Melihat ekspresi muram Ryan,
Spencer tersenyum puas. “Tentu saja, secara harfiah, saya tahu Anda sedang
menyelidiki penculikan Elena baru-baru ini. Saya juga sedang menyelidiki.
Namun, ada banyak hal mencurigakan di antara keduanya. Saya yakin Anda sudah
menyadarinya. Kamu hanya tidak ingin mengatakannya secepat itu, kan?”
Ryan menyipitkan matanya dan
memandang Spencer dengan hati-hati. Dia tahu bahwa pria ini sedang mengujinya.

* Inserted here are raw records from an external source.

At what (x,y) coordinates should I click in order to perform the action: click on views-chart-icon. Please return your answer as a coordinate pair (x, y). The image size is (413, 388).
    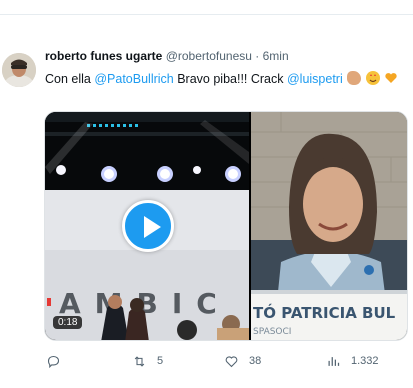
    Looking at the image, I should click on (334, 361).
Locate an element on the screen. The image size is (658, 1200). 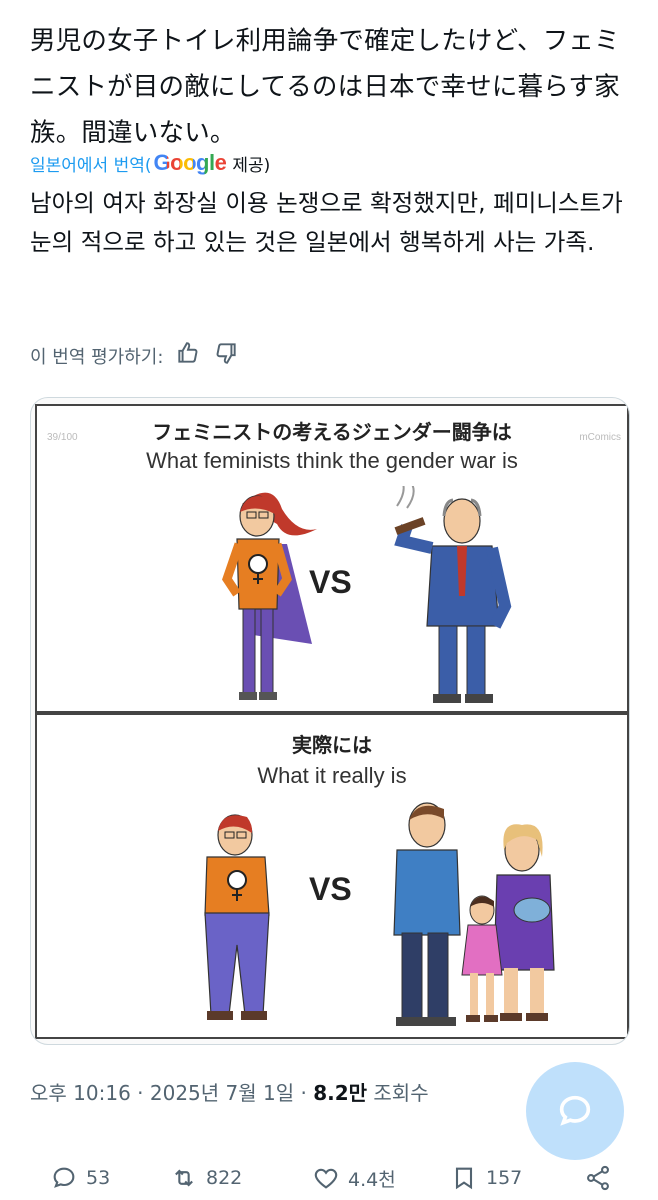
businessman-figure is located at coordinates (453, 594).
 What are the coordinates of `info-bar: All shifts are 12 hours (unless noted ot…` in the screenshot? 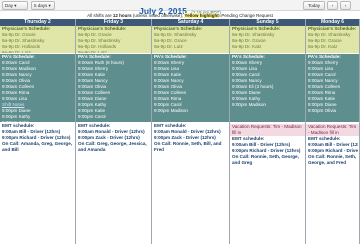 It's located at (180, 16).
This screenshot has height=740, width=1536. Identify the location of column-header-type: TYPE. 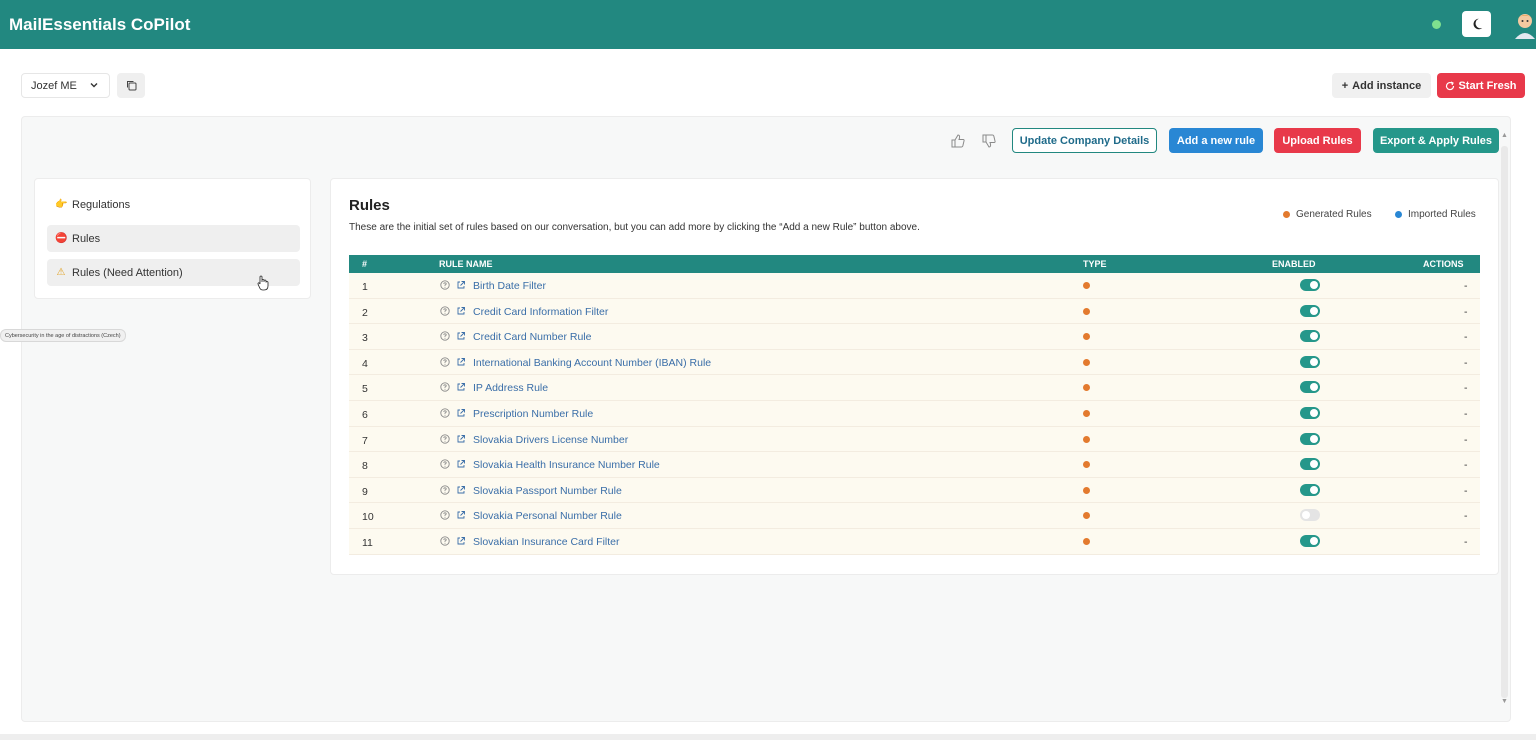
(1095, 264).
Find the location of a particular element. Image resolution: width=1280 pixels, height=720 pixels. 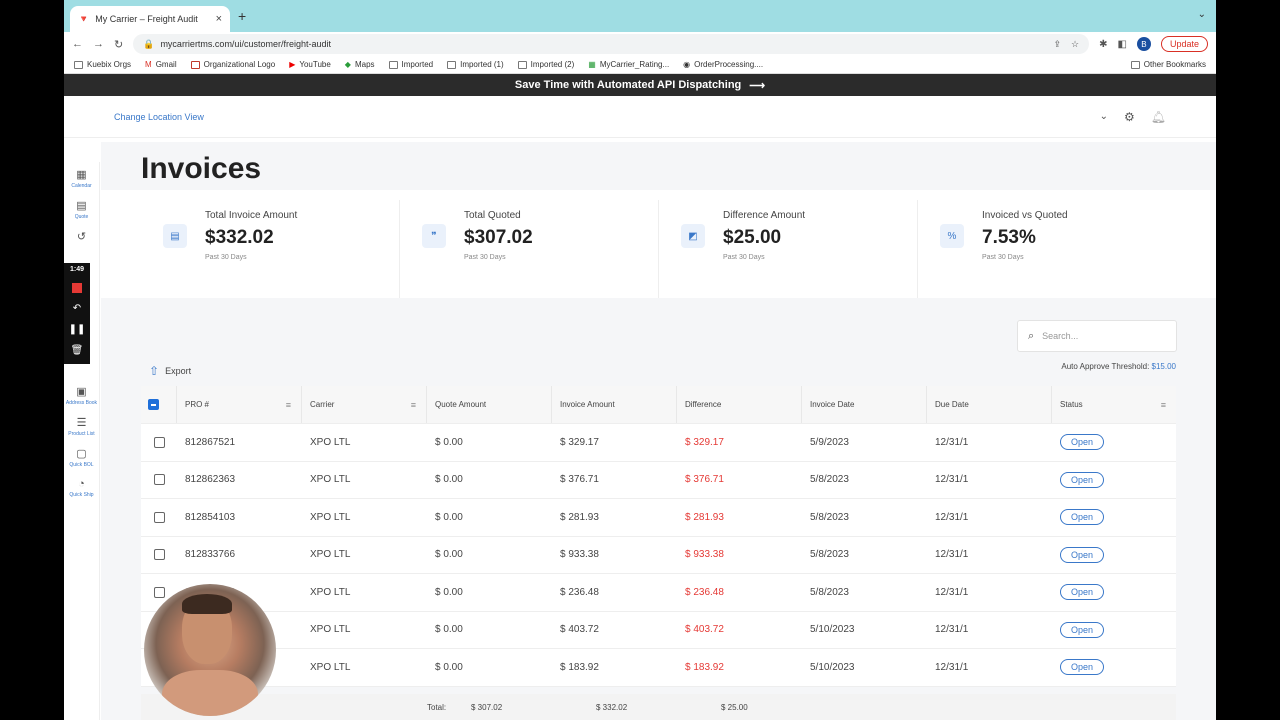

bookmark-star-icon: ☆ is located at coordinates (1075, 44).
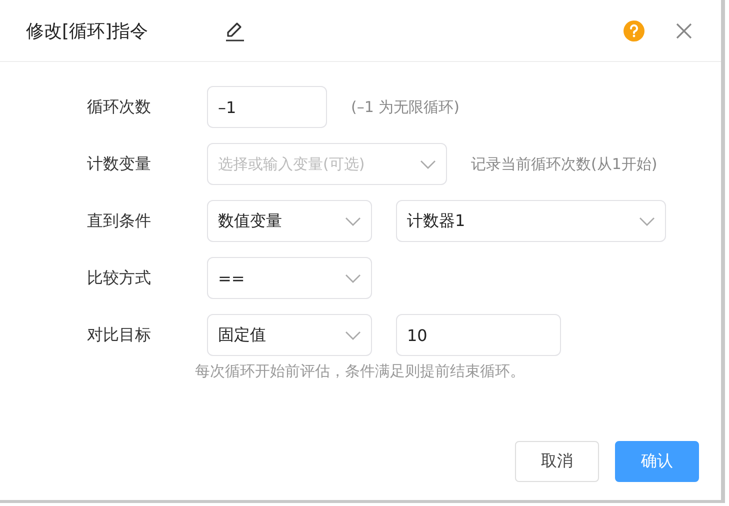  Describe the element at coordinates (87, 31) in the screenshot. I see `dialog-title: 修改[循环]指令` at that location.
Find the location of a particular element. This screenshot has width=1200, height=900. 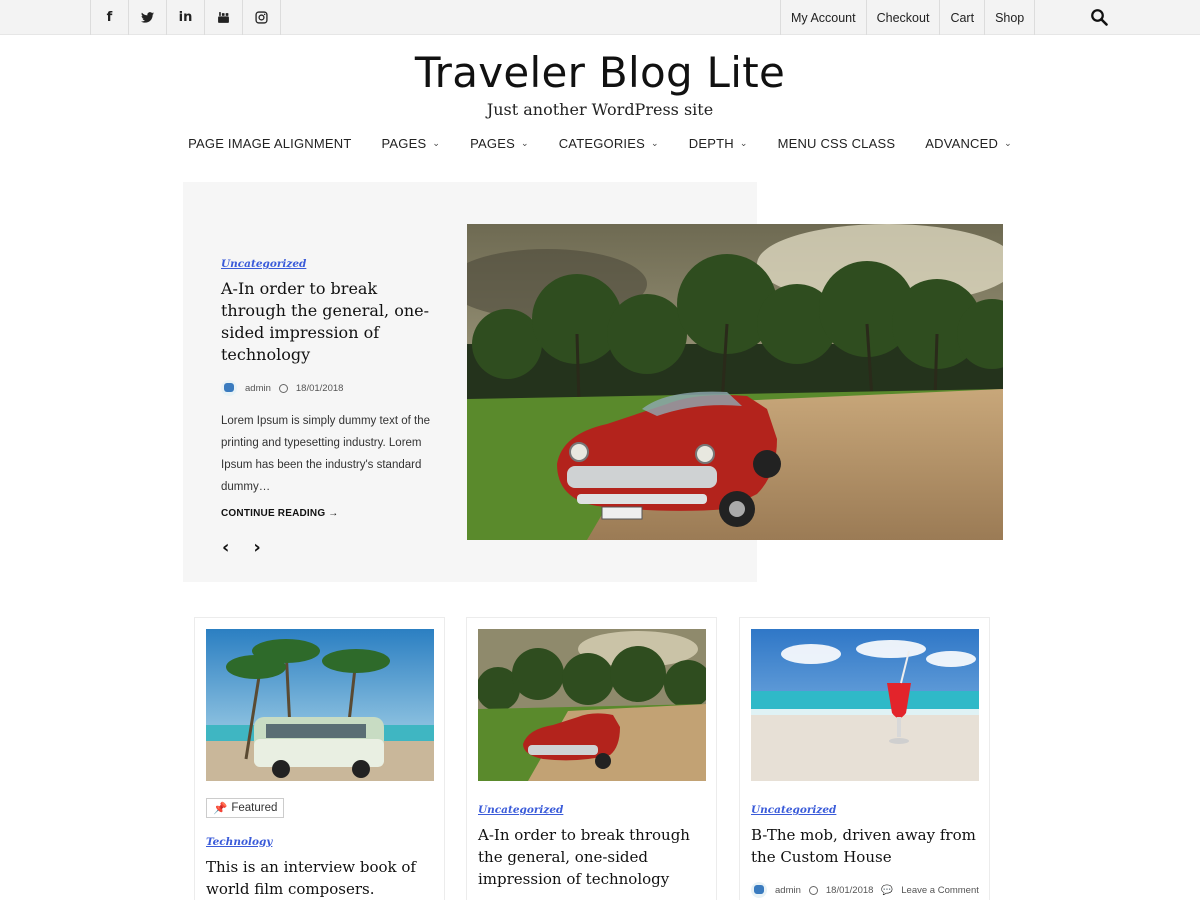

site-tagline: Just another WordPress site is located at coordinates (600, 110).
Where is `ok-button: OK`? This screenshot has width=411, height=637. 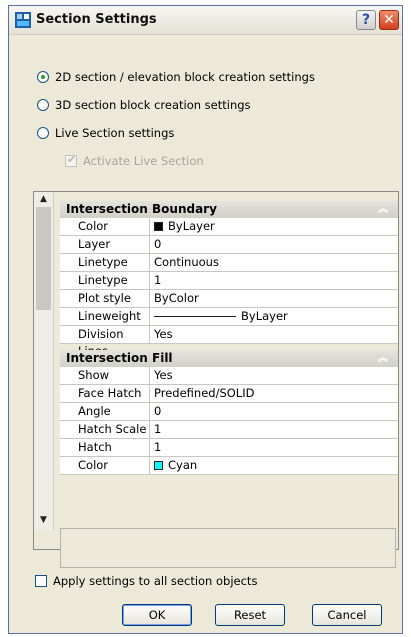
ok-button: OK is located at coordinates (157, 615).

Ryan menundukkan kepalanya
untuk menyembunyikan rasa dingin di matanya dan mulutnya melengkung indah. “Apa
yang saya temukan, mengapa Anda begitu tertarik? Bagaimanapun, bukankah Elena
aman dan sehat sekarang? Mengapa repot-repot menggali hal-hal kotor itu?”
Di akhir kalimatnya, Ryan
bersandar di sofa dan tersenyum tipis. Seolah-olah dia bahkan tidak mau
repot-repot mengetahui tentang para penculiknya.
Spencer, yang memasang
ekspresi lucu di wajahnya beberapa saat yang lalu, terkejut. “Apakah kamu
benar-benar tidak peduli dengan orang yang menculik Elena? Itu jelas seseorang
dari keluargamu.”
Spencer tidak menyangka Ryan
tidak akan peduli lagi dengan penculikan itu. Apakah ini berarti perasaannya
terhadap Elena belum mencapai titik di mana dia setia sepenuhnya padanya?
Melihat ekspresi kaget Spencer,
Ryan mencibir dan berkata dengan nada mengejek, “Hehe, Spencer, karena kamu
sudah memutuskan untuk bekerja dengan Roman, kenapa kamu mengatakan hal ini
kepadaku? Jangan khawatir, tidak ada yang akan menghentikan Anda. Ini bukan
Eropa Barat, dan tidak ada yang akan mengawasi Anda. Dan…"
Ryan berhenti dan menatap
Spencer dengan tatapan berbahaya. “Jangan ikut campur dalam urusan pribadiku.
Saya tidak akan mengizinkannya.”
Spencer memalingkan wajahnya
dan mengejek, “Ryan, kamu dan aku sama. Aku tidak bisa membunuhmu, dan kamu
juga tidak bisa menangkapku. Tapi izinkan saya memberi tahu Anda, saya tidak
akan membiarkan masalah ini berhenti. Aku pasti akan membuatmu kehilangan
reputasimu.”
Spencer masih ingat apa yang
terjadi saat itu. Namun, itu sudah terlalu lama, dan dia lupa kapan dia menaruh
dendam pada Ryan.
“Heh, kamu sekarang berada di
wilayahku. Apakah kamu pikir kamu bisa mengalahkanku?” Ryan merasa Spencer
sungguh konyol.
“Tidak masalah apakah aku bisa
mengalahkanmu atau tidak, itu tergantung pada hasilnya. Apakah kamu tidak takut
akan pembalasan?”
“Ini adalah urusanku yang
tidak perlu kamu pedulikan. Saya juga menyarankan Anda untuk tidak ikut campur
dalam urusan antara kami suami dan istri di masa depan.
Setelah mengatakan itu, Ryan
mengambil kembali wine yang diambilnya dan meminumnya dalam sekali teguk. Dia
meletakkan cangkir kosong di atas meja dengan keras. “Masih ada yang harus
kulakukan. Saya tidak punya waktu untuk ngobrol dengan Anda di sini.
Setelah itu, Ryan berdiri dan
berjalan keluar tanpa menoleh ke belakang.
Melihat Ryan sudah pergi,
sudut mulut Spencer sedikit terangkat. “Elena. . . Nama yang bagus. Sungguh
disayangkan memilikinya bersama Ryan… ”
“Ryan, Ryan, meski ada
beberapa hal yang tidak bisa disembunyikan darimu, kamu pasti tidak bisa
memikirkan apa yang akan kami lakukan. Jadi tunggu saja kabar baikku.”